A Database Instance is an interface between client applications (users) and the database. An Oracle instance consists of three main parts: System Global Area (SGA), Program Global Area (PGA), and background processes.

The SGA is a shared memory structure allocated when the instance started up and released when it is shut down. The SGA is a group of shared memory structures that contain data and control information for one database instance.

Different from the SGA, which is available to all processes, PGA is a private memory area allocated to each session when the session started and released when the session ends.

Major Oracle Database’s background processes

The following are the major background processes of an Oracle instance:

• PMON is the process monitor that regulates all other processes. PMON cleans up abnormally connected database connections and automatically registers a database instance with the listener process. PMON is a process that must be alive in an Oracle database.
• SMON is the system monitor process that performs system-level clean-up operation. It has two primary responsibilities including automatically instance recovery in the event of a failed instance, e.g., power failure and cleaning up of temporary files.
• DBWn is the database writer. Oracle performs every operation in memory instead of the disk because processing in memory is faster and more efficient than on disk. The DBWn process reads data from disk and writes it back to the disk. An Oracle instance has many database writers DBW0, DBW1, DBW2, and so on.
• CKPT is the checkpoint process. In Oracle, data that is on disk is called block and the data which in memory is called buffer. When a block is written to the buffer and changed, the buffer becomes dirty, and it needs to be written down to the disk. The CKPT process updates the control and data file headers with checkpoint information and signals writing of dirty buffers to disk. Note that Oracle 12c allows both full and incremental checkpoints.

• LGWR is the log writer process which is the key to the recoverability architecture.

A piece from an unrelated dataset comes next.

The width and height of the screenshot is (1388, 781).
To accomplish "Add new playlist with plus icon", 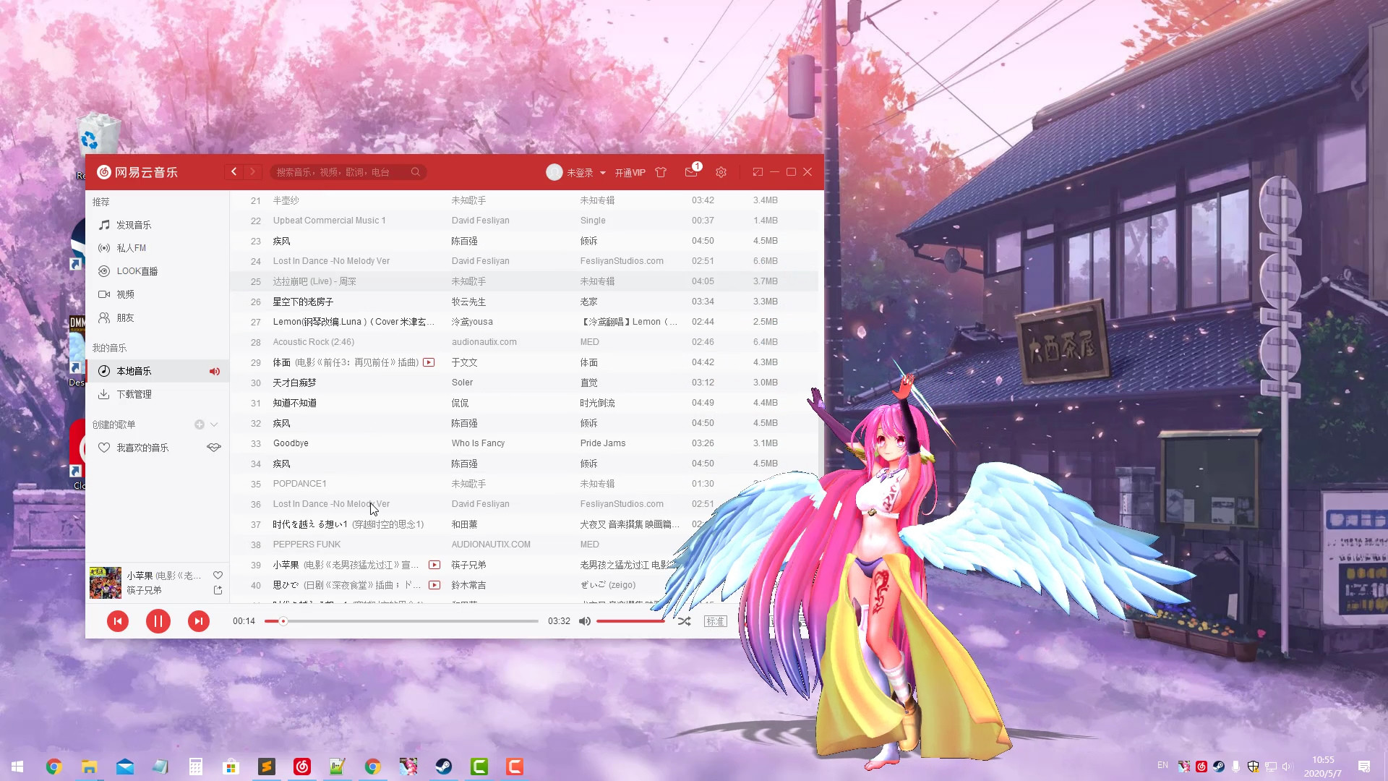I will click(x=200, y=424).
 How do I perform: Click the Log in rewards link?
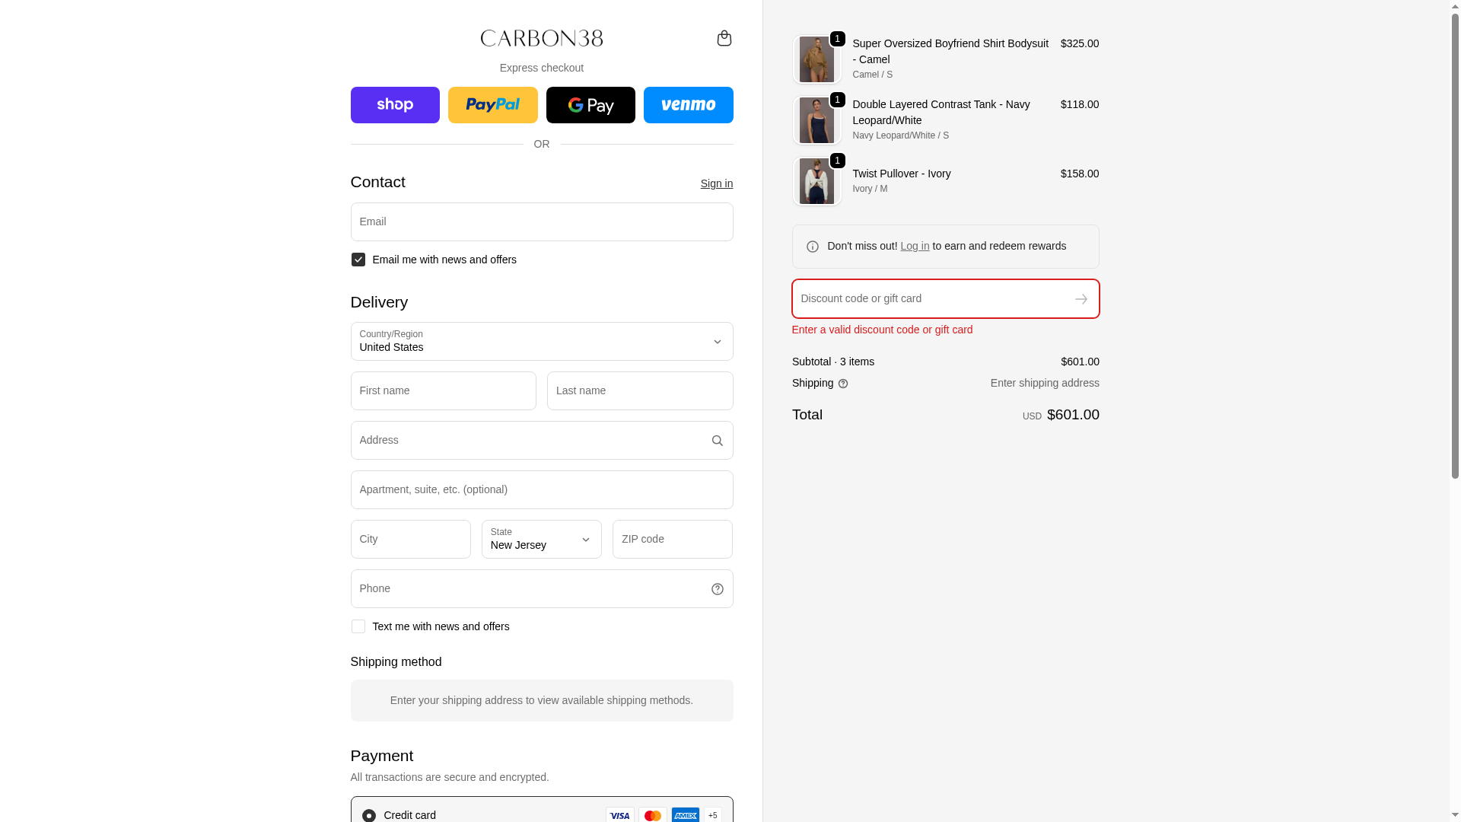click(914, 246)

Every change occurs in the database is written out to a file called redo log for recovery purposes. And these changes are written and logged by LGWR process. The LGWR process first writes the changes to memory and then disk as redo logs which then can be used for recovery.
• ARCn is the archiver process that copies the content of redo logs to archive redo log files. The archiver process can have multiple processes such as ARC0, ARC1, and ARC3, which allow the archiver to write to various destinations such as D: drive, E drive or other storage.
• MMON is the manageability monitor process that gathers performance metrics.
• MMAN is the memory manager that automatically manages memory in an Oracle database.
• LREG is the listener registration process that registers information on the database instance and dispatcher processes with the Oracle Net Listener.